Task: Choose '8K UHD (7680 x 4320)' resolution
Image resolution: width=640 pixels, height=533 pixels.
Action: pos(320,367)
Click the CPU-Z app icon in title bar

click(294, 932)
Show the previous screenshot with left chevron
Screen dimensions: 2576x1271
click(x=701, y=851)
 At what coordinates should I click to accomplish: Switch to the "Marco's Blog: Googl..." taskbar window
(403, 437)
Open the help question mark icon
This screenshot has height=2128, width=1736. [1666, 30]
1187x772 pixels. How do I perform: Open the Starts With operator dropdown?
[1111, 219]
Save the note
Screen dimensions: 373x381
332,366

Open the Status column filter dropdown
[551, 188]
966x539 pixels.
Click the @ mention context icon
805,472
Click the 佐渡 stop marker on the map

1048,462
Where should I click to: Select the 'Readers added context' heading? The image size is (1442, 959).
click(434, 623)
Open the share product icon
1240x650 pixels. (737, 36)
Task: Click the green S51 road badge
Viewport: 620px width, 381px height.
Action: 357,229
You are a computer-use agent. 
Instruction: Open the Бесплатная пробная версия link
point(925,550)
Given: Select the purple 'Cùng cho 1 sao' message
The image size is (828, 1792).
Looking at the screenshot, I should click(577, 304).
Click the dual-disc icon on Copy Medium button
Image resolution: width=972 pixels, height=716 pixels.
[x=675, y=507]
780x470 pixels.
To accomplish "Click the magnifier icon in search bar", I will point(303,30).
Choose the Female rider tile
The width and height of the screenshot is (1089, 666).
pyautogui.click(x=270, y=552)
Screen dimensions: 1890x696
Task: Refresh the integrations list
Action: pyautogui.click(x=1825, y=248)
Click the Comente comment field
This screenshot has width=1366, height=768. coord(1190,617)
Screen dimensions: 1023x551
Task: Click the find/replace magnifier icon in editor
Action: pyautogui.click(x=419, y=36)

- Task directions: Reproduce verbatim the lines of the records from the one containing "780x470 pixels." through the one containing "Action: pyautogui.click(x=1825, y=248)", including both of those lines.

- Completed task:
780x470 pixels.
To accomplish "Click the magnifier icon in search bar", I will point(303,30).
Choose the Female rider tile
The width and height of the screenshot is (1089, 666).
pyautogui.click(x=270, y=552)
Screen dimensions: 1890x696
Task: Refresh the integrations list
Action: pyautogui.click(x=1825, y=248)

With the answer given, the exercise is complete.